Title: The Wishing Tree
Author: Mary Beth Whalen
Publisher: Zondervan
Publication Date: May 2013
ISBN: 9780310334897
Pages: 302
How I Got It: supplied by author
Ivy Copeland Marshall is having a very rough couple of days. Her father has closed his Asheville commercial real estate office leaving her unemployed, her sister Shea was just proposed to on national television and Ivy witnesses her husband Elliot leaving the apartment of the woman he is having an affair with. Deciding between going to her family home, where she has not been in years, and staying in Asheville to listen to her husband's apologies, she choses to go home to Sunset Beach. Under the pretense of coming home to help her sister with her wedding but not telling her family her own marital situation, her return is still less than smooth. Ivy has not returned to Sunset Beach since she broke off her engagement to Michael in order to elope and move away to the mountains with Elliot. And she won't be able to avoid seeing Michael because his brother Owen is Shea's new fiance. Sorting out her feelings for her ex-fiance and her husband, as well as patching up her relationship with her sister has Ivy on an emotional roller coaster. Adding to her stress is the job her mother has appointed her for Shea's wedding, the wishing tree. Guests mail well wishes for the couple and Ivy is to tie them to the small potted tree that will be on display at the wedding. Memories of planning her own wedding to Michael and a psalm keeps popping up while Ivy tries to understand what love really is.

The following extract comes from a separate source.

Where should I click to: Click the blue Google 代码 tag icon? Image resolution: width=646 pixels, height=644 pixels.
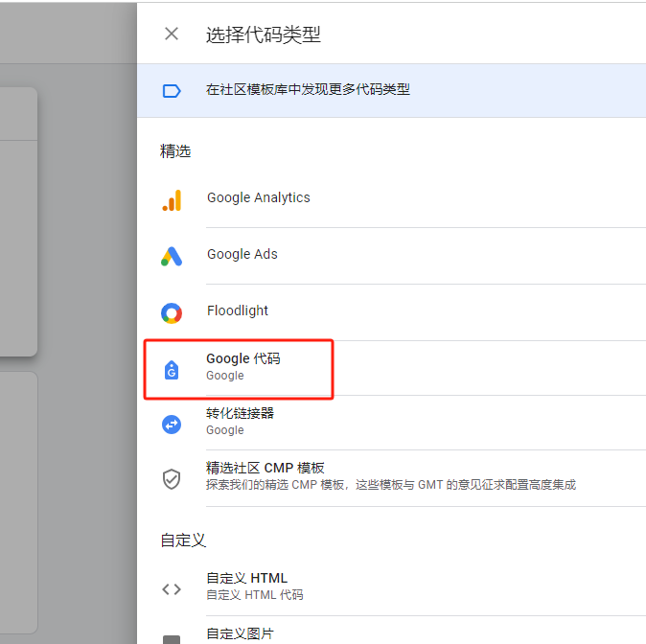click(172, 369)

I enjoyed this book and included as one of my three summer beach reads. The relationships were complicated and strained but relatable and authentic. Ivy isn't depressed and devastated, she's pissed and confused. I found myself saying "I would say that" or "I would do that" when Ivy talks to her friend about Elliot or wants to look great when she first sees Michael again. I personally related to how Ivy felt that she didn't belong in Asheville or Sunset Beach, how neither place felt like home. As we grow and branch out on our own, we often feel torn between the home of our youth and the homes we build for ourselves. Looking back from our adult lives of responsibilities and obligations we too often see forgotten dreams and abandonded potential instead of finding strength in our life's lessons. Marybeth Whalen did a wonderful job of showing that everyone has their own ideas and expectations of love but without nurturing and communication these relationships can crumble. Whalen also emphasized that it's never too late to try and mend these relationships to grow again or if not then simply for the sake of closure and peace.
Marybeth Whalen released The Mailbox in 2010, She Makes It Look Easy in 2011 and The Guest Book in 2012 (which there is an excerpt of at the end of 2013's The Wishing Tree.) At this rate, fingers crossed, she will have a release next year and I will be be snatching it up to let her take me away with a story.